People
Sept. 19, 1983
The stars fell on Venice to honor Ingrid Bergman on the first anniversary of her death.

They came to Venice from all over the world--stars, friends and family--to honor the late Ingrid Bergman, who died a year ago after a long struggle with cancer. The occasion: a benefit for cancer research and the Italian Red Cross. Among the many guests were Gregory Peck, Walter Matthau, Audrey Hepburn, Roger Moore, Charlton Heston, Prince Albert of Monaco and such Old Hollywood stalwarts as Claudette Colbert and Olivia de Havilland. "The last time I saw Ingrid was in 1979 at a tribute for Alfred Hitchcock," recalled De Havilland. "Ingrid was very sick, but she was still beautiful--she had an incredible luminescence. Since there wasn't a seat at Hitch's table, she knelt down to talk to him."

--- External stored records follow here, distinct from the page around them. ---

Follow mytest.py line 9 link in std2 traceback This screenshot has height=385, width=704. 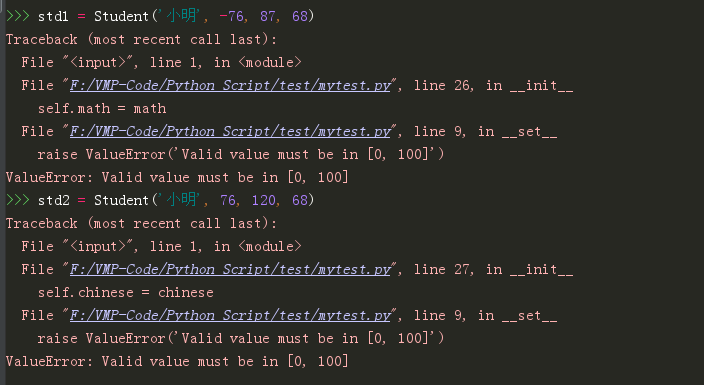[230, 316]
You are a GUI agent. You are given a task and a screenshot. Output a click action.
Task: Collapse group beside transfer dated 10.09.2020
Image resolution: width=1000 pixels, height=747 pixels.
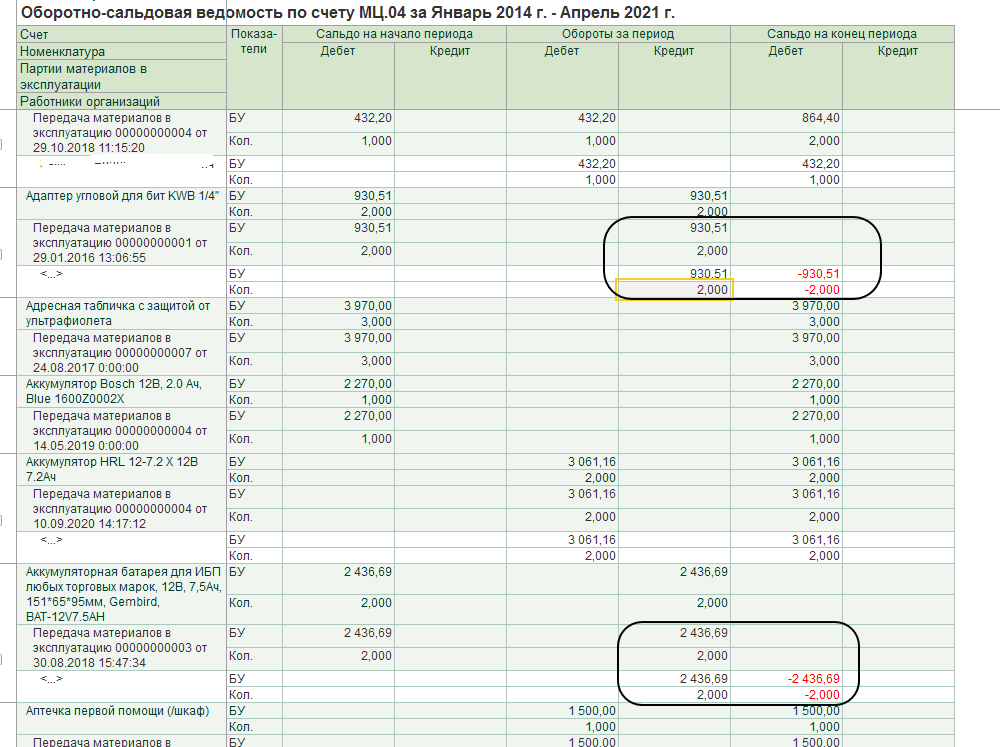pyautogui.click(x=2, y=522)
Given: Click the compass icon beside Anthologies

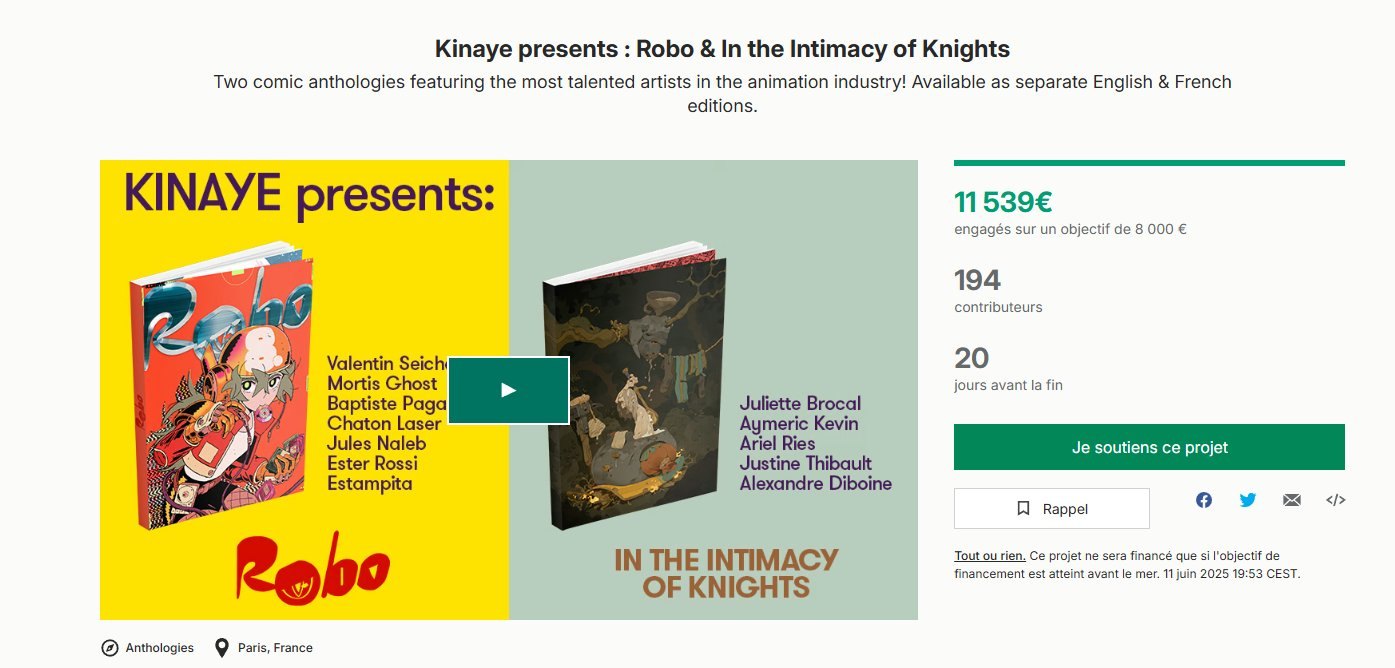Looking at the screenshot, I should 110,648.
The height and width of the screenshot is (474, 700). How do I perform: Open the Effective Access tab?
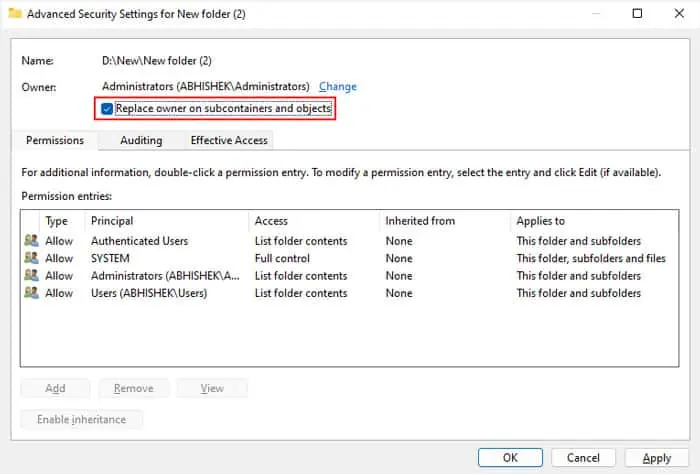(229, 140)
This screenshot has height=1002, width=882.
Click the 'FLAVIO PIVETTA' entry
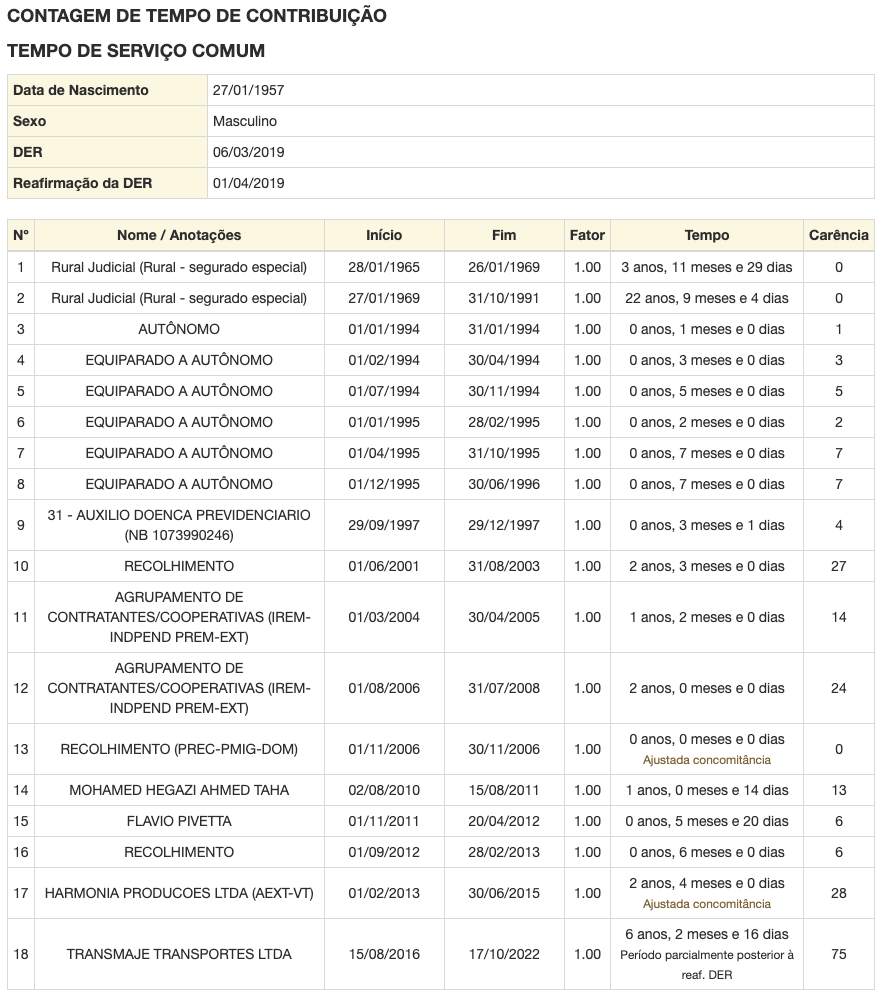[x=179, y=821]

For five days, the guests wined, dined and fondly recalled Bergman and the impact she had on a generation of actresses through her work in such films as Notorious, Spellbound and Casablanca. For some the memories were whimsical. Matthau, who co-starred with Bergman and Goldie Hawn in 1969's Cactus Flower, remembers that Bergman was nervous as they began, so they all decided to go out to lunch. "She had three martinis," says Matthau, "and I remarked how well she held her liquor. She said, 'Ya, isn't it terrible? Hitch calls me The Sponge.' If I'd had three martinis, I would have taken the afternoon off."

The highlight of the Venice festivities was a concert on Aug. 30, a year and a day after Bergman died on her 67th birthday. It was held at La Fenice, Venice's oldest theater, and featured an 80-piece orchestra playing selections from Bergman's movies while a multi-image slide show flashed across a screen. Pia Lindstrom, 44, Bergman's daughter, introduced a remarkable home movie showing Ingrid as a child with her parents in Sweden, then choked up after she explained that her mother always kept the film with her because it was the only picture she had of her own mother, who died when Ingrid was 3.

Ingrid's children plainly feel the same sense of loss. Said Roberto Rossellini, 33, a son by the second of Bergman's three marriages: "It's only been a year, but it seems as if my mother died just yesterday. It's very hard to lose a mother--it shouldn't happen to anybody."